Saved data entries:
*** Begin section ***
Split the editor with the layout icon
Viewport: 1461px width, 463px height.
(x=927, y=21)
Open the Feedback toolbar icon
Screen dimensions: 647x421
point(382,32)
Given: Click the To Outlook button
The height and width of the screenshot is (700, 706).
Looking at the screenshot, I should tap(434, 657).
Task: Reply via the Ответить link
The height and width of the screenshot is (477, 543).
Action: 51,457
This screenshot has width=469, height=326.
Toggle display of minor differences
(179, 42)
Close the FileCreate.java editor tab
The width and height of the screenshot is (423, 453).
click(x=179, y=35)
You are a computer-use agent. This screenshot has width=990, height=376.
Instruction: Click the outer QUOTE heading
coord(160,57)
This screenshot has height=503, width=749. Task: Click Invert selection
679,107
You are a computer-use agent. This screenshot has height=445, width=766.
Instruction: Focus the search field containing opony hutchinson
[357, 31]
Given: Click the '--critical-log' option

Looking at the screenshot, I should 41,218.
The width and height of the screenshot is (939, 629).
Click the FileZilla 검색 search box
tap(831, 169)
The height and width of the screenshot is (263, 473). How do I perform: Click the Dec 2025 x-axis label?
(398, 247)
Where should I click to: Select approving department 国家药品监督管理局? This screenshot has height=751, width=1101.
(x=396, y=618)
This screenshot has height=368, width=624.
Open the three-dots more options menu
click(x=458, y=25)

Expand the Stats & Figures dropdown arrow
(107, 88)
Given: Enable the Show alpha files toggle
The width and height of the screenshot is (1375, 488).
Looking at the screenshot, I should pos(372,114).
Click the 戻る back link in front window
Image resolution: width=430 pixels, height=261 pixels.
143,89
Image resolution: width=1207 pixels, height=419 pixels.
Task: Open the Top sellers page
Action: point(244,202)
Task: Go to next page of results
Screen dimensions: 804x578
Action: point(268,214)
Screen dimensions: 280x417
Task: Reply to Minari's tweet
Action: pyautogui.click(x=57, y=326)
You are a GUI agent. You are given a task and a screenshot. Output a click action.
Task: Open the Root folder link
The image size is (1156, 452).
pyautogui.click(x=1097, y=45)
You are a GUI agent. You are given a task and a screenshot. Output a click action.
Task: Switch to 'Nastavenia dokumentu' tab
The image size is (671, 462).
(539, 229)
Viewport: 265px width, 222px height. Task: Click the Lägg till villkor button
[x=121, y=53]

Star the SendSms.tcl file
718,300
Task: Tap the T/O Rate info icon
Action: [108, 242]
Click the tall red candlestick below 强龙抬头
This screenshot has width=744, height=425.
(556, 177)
*** End section ***
Send back each record exactly, and include them all.

TASK ANSWER:
Split the editor with the layout icon
Viewport: 1461px width, 463px height.
(x=927, y=21)
Open the Feedback toolbar icon
Screen dimensions: 647x421
point(382,32)
Given: Click the To Outlook button
The height and width of the screenshot is (700, 706).
Looking at the screenshot, I should tap(434, 657).
Task: Reply via the Ответить link
The height and width of the screenshot is (477, 543).
Action: 51,457
This screenshot has width=469, height=326.
Toggle display of minor differences
(179, 42)
Close the FileCreate.java editor tab
The width and height of the screenshot is (423, 453).
click(x=179, y=35)
You are a computer-use agent. This screenshot has width=990, height=376.
Instruction: Click the outer QUOTE heading
coord(160,57)
This screenshot has height=503, width=749. Task: Click Invert selection
679,107
You are a computer-use agent. This screenshot has height=445, width=766.
Instruction: Focus the search field containing opony hutchinson
[357, 31]
Given: Click the '--critical-log' option

Looking at the screenshot, I should 41,218.
The width and height of the screenshot is (939, 629).
Click the FileZilla 검색 search box
tap(831, 169)
The height and width of the screenshot is (263, 473). How do I perform: Click the Dec 2025 x-axis label?
(398, 247)
Where should I click to: Select approving department 国家药品监督管理局? This screenshot has height=751, width=1101.
(x=396, y=618)
This screenshot has height=368, width=624.
Open the three-dots more options menu
click(x=458, y=25)

Expand the Stats & Figures dropdown arrow
(107, 88)
Given: Enable the Show alpha files toggle
The width and height of the screenshot is (1375, 488).
Looking at the screenshot, I should pos(372,114).
Click the 戻る back link in front window
Image resolution: width=430 pixels, height=261 pixels.
143,89
Image resolution: width=1207 pixels, height=419 pixels.
Task: Open the Top sellers page
Action: point(244,202)
Task: Go to next page of results
Screen dimensions: 804x578
Action: point(268,214)
Screen dimensions: 280x417
Task: Reply to Minari's tweet
Action: pyautogui.click(x=57, y=326)
You are a GUI agent. You are given a task and a screenshot. Output a click action.
Task: Open the Root folder link
The image size is (1156, 452).
pyautogui.click(x=1097, y=45)
You are a GUI agent. You are given a task and a screenshot. Output a click action.
Task: Switch to 'Nastavenia dokumentu' tab
The image size is (671, 462).
(539, 229)
Viewport: 265px width, 222px height. Task: Click the Lägg till villkor button
[x=121, y=53]

Star the SendSms.tcl file
718,300
Task: Tap the T/O Rate info icon
Action: [108, 242]
Click the tall red candlestick below 强龙抬头
This screenshot has width=744, height=425.
(556, 177)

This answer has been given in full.